[Goal of the exercise] Looking at the records below, say how many lines include "través", and add nothing else.

[Stored data]
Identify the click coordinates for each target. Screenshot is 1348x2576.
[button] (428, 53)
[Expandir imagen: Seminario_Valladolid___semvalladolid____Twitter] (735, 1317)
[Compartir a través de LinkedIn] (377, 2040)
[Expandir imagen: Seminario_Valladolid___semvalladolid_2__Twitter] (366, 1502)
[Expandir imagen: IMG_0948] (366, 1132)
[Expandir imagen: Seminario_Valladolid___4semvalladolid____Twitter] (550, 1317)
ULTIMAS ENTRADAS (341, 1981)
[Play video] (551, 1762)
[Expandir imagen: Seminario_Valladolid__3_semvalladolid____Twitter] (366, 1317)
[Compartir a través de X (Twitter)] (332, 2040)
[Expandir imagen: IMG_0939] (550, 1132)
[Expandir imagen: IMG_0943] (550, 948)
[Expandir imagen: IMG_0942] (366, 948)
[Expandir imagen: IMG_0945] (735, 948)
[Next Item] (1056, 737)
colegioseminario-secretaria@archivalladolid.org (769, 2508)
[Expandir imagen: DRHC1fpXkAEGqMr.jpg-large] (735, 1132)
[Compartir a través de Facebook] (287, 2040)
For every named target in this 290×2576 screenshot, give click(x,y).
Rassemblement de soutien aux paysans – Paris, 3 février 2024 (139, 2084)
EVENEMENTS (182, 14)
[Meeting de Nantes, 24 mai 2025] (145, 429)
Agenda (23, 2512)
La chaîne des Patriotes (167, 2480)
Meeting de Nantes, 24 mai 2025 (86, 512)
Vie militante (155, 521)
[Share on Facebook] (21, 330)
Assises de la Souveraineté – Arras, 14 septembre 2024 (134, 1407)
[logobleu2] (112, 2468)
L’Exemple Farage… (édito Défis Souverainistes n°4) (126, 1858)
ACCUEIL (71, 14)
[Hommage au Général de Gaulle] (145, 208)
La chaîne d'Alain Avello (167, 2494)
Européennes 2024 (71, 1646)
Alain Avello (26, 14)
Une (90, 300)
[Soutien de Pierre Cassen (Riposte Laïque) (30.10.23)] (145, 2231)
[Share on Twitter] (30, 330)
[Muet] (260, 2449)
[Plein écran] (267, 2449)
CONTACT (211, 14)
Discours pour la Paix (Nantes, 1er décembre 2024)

[Worked solution] 3